◆ SOLICITUD ESCRITA: Selecciona y copia cada línea de los ítems que contenga la palabra "will", distinguiendo entre mayúsculas y minúsculas.

◆ ÍTEMS PROPORCIONADOS:
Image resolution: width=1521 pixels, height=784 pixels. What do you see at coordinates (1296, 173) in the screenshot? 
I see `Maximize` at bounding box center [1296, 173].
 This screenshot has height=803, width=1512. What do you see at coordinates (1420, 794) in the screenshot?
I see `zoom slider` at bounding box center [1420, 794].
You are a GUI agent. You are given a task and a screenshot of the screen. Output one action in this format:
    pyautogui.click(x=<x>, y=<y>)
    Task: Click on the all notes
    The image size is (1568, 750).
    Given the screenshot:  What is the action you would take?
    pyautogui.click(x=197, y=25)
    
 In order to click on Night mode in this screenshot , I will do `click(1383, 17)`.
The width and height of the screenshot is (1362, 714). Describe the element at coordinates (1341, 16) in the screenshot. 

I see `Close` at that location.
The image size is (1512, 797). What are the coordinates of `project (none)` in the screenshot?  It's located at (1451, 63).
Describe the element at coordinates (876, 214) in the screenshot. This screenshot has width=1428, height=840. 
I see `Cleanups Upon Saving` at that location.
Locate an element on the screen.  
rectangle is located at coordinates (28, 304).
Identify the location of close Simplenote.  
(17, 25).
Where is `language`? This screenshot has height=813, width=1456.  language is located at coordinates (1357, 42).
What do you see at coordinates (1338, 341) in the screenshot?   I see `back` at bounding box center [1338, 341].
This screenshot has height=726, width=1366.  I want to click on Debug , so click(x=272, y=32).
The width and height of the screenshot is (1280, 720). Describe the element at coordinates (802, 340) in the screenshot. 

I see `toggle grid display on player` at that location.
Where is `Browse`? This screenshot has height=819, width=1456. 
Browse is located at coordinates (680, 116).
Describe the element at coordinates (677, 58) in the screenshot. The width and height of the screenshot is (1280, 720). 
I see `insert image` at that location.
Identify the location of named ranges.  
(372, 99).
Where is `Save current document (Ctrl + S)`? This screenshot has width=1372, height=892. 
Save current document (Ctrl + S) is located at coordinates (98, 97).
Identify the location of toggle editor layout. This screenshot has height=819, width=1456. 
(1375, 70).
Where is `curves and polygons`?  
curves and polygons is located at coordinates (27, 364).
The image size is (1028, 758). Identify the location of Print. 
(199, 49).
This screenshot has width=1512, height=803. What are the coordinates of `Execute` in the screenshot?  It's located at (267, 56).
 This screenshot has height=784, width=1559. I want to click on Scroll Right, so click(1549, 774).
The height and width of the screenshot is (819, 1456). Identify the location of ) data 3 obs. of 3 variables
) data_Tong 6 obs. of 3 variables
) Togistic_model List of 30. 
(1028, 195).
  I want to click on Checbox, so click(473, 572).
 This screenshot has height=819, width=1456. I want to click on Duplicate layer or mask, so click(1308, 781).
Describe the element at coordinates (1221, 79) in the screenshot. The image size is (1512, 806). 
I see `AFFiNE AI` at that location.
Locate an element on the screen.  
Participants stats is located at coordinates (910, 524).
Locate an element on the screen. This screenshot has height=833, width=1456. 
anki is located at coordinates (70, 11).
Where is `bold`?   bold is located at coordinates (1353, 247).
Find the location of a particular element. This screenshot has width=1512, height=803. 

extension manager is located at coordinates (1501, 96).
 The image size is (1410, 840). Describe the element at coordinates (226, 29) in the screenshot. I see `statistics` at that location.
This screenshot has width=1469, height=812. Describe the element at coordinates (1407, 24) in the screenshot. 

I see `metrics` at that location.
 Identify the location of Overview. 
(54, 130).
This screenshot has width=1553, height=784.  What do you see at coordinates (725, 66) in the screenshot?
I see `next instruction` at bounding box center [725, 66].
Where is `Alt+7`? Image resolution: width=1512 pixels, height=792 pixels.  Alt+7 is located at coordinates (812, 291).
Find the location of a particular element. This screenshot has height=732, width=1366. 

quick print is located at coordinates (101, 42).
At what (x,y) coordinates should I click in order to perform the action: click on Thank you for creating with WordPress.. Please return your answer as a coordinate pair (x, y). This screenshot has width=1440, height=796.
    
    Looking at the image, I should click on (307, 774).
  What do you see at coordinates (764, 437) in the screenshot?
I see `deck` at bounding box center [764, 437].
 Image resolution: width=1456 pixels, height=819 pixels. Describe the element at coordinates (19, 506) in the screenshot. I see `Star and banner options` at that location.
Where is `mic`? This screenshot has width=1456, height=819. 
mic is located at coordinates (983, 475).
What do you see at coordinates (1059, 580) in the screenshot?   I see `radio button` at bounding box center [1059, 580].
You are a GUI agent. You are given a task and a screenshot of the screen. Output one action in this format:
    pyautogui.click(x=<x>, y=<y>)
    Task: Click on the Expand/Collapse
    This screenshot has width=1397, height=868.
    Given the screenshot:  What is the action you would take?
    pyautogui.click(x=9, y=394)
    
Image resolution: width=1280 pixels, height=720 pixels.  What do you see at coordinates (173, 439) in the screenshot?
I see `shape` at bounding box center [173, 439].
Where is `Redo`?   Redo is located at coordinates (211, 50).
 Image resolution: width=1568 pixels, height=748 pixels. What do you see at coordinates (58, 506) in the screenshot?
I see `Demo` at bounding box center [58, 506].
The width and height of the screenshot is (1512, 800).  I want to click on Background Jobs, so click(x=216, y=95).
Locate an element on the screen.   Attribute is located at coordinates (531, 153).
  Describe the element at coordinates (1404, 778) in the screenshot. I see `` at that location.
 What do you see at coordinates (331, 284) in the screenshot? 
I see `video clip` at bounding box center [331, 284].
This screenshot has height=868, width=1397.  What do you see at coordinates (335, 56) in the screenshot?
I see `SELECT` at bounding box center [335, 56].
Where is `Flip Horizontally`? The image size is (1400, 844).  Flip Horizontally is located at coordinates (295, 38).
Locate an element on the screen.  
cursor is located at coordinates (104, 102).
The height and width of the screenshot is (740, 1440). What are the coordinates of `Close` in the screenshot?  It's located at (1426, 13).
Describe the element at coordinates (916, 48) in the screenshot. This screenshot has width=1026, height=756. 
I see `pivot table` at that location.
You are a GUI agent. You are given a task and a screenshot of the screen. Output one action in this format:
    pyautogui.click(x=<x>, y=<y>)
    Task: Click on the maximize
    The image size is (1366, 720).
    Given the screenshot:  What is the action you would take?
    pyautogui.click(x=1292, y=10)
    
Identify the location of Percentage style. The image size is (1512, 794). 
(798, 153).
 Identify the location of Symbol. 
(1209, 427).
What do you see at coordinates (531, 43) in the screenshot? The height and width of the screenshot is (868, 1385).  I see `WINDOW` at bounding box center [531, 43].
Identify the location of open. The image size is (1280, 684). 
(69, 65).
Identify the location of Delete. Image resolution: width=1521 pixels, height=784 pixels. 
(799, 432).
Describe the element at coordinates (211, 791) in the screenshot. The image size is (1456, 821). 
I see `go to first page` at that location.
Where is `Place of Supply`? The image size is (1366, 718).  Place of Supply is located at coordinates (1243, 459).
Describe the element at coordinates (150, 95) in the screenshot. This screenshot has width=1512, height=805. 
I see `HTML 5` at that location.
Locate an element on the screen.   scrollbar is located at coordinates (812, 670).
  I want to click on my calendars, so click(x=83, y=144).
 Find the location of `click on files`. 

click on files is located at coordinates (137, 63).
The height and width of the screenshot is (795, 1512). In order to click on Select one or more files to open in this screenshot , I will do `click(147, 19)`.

◆ RESPUESTA COMPLETA:
 In order to click on Night mode in this screenshot , I will do `click(1383, 17)`.
The height and width of the screenshot is (795, 1512). In order to click on Select one or more files to open in this screenshot , I will do `click(147, 19)`.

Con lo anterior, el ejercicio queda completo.